Spring 2015

In Vivo

Kate VandenBosch
Dean Kate VandenBosch

Each issue of Grow magazine is a special treat for me because it is a powerful reminder of our impact throughout Wisconsin and around the world.

Those of you who live in Wisconsin may have seen recent media coverage surrounding the proposed $300 million budget cut to the University of Wisconsin System. This would be the largest reduction to the University
of Wisconsin in history. At this magnitude, the share assigned to UW–Madison, and to CALS specifically, would be unprecedented.

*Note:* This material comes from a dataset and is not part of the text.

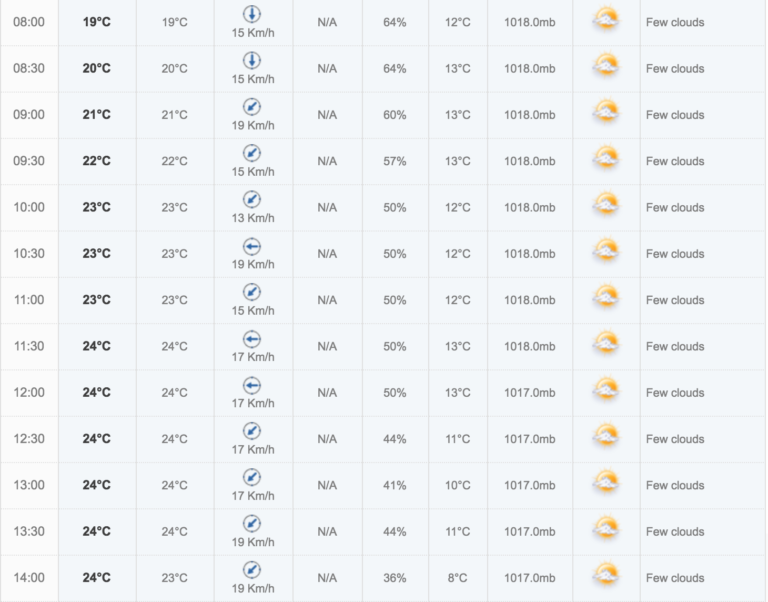768x602 pixels.
Task: Click the weather condition icon at 14:00
Action: point(606,575)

Reductions of this size will make it more difficult for us to provide our students with a high-quality education. Sharing the classroom with globally recognized scientists is a hallmark of a CALS education. Professor John Doebley, a member of the National Academy of Sciences, teaches an undergraduate seminar titled “Genetics in the News.” Our professors are committed to innovative teaching as well. Assistant professor Aurelie
Rakotondrafara is redesigning the popular “Plant, Parasites and People” class
as a blended course that mixes online and in-person instruction. Professor
Bill Bland offered “Earth’s Water: Natural Science and Human Use” as a
flipped course for the first time this year, providing lectures online and using
class time for hands-on work. A sharply declining budget will compromise
our ability to offer such innovative instruction, and classes could increase in
size or be offered less frequently.

We are proud of our college’s 125-year partnership with the taxpayers of Wisconsin.

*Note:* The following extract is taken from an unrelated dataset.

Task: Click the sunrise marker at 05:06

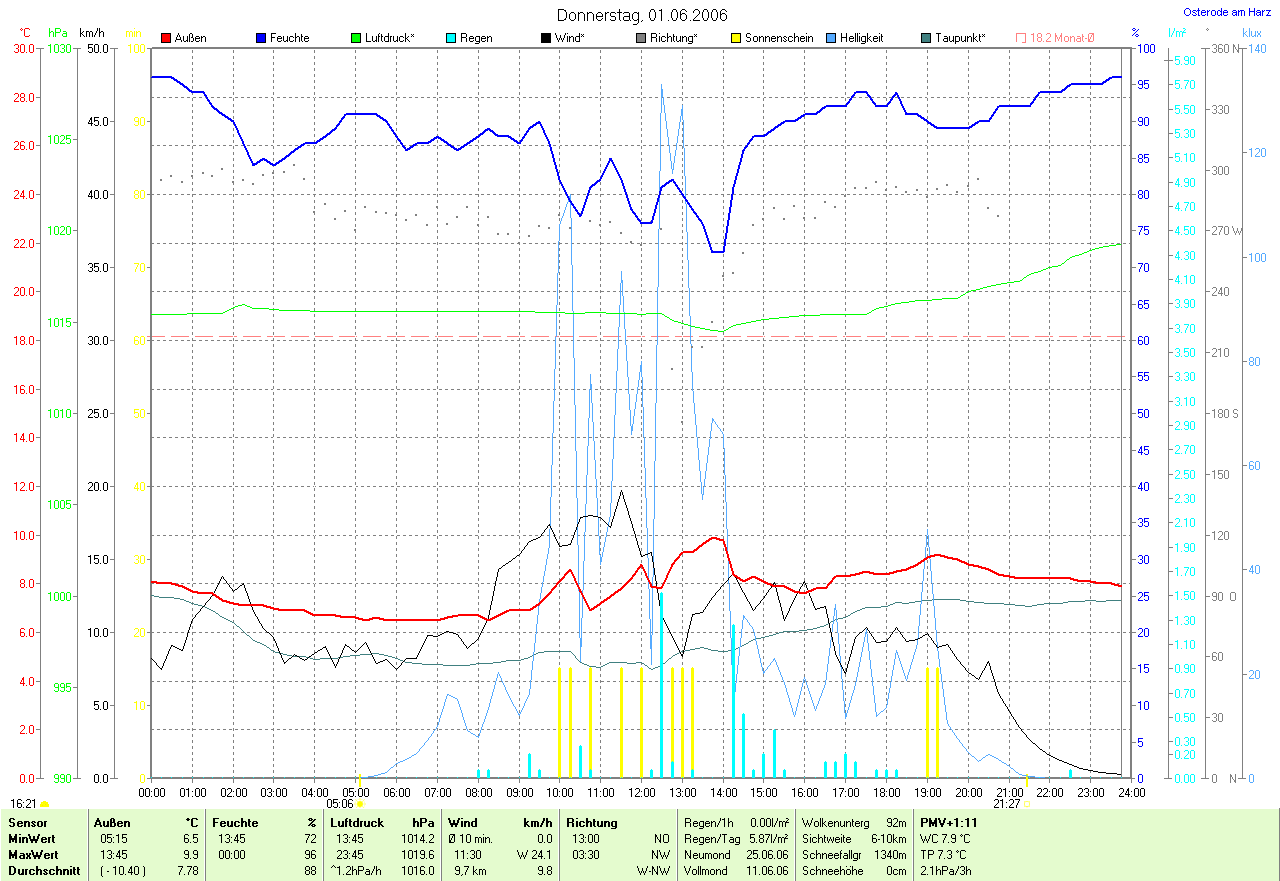Action: (x=360, y=803)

I am extremely concerned that these cuts will diminish our impact
outside of the classroom as well. The Wisconsin Idea—the concept that
the university’s impact extends throughout the state and beyond—is deeply
embedded in our DNA. We take our public service mission very seriously,
and we are proud of our college’s 125-year partnership with the taxpayers of
Wisconsin. I worry how a cut of this size will redefine that relationship.
This proposed reduction follows several prior cuts for the college. Since
2008, UW–Madison’s share of general purpose tax revenue has dropped by
6.8 percent; CALS’ faculty numbers have declined by 6.2 percent. Yet during
this same time period, our student enrollments have increased by 34 percent.
For any responsible manager, these opposing trends are troubling.

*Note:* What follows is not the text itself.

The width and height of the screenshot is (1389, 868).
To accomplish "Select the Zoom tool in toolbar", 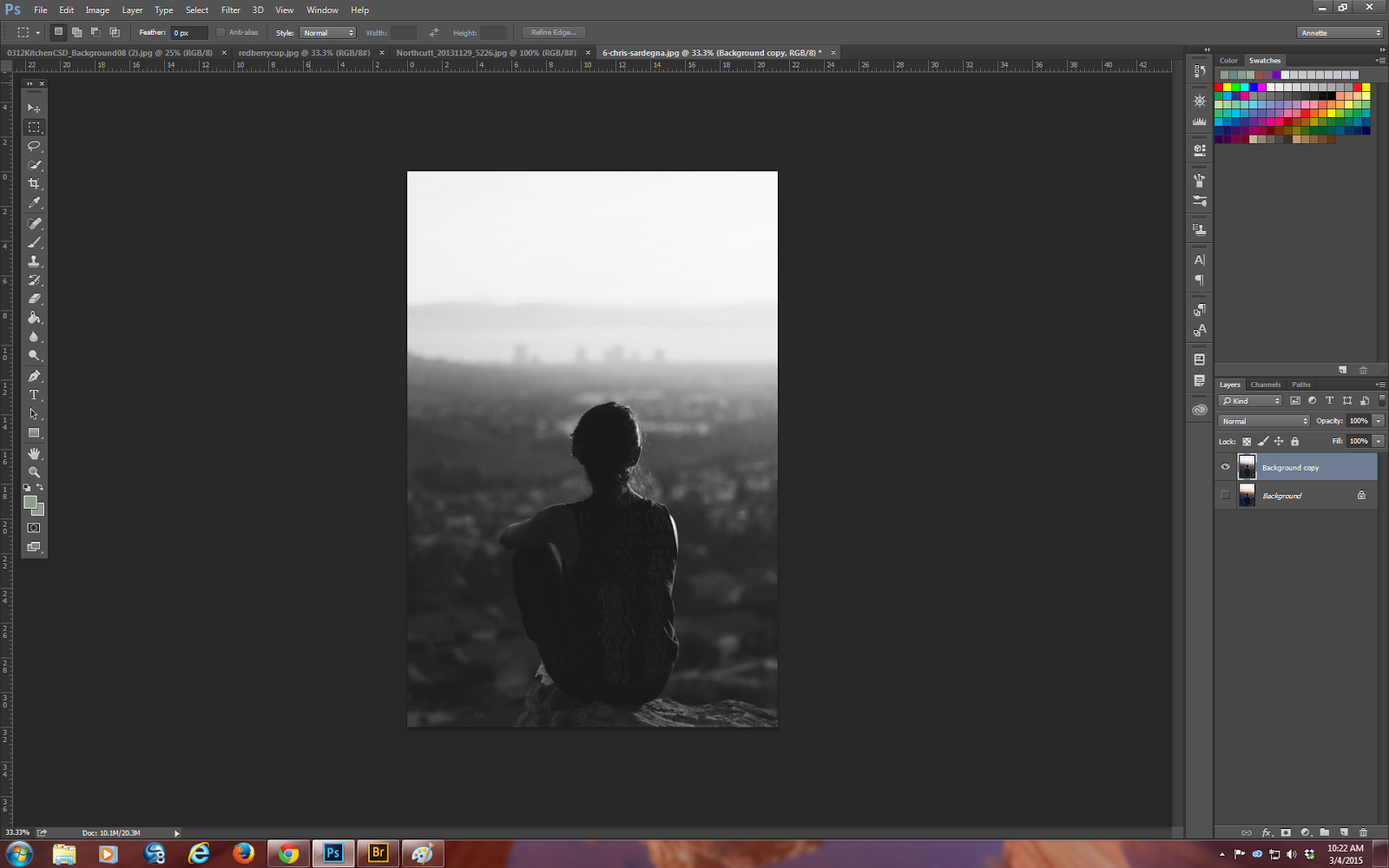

The proposal also includes additional flexibilities for the UW System,
which we welcome. Our faculty and staff are creative and innovative, but
organizational change requires time. Cuts of this size would seriously
decrease our capacity to continue our existing programs—and implementing
them in a short time frame would certainly prevent us from making the best
strategic choices.

We want to continue to grow the future of our students and Wisconsin
communities. I hope we can continue to partner with the people of
Wisconsin to determine the best way forward.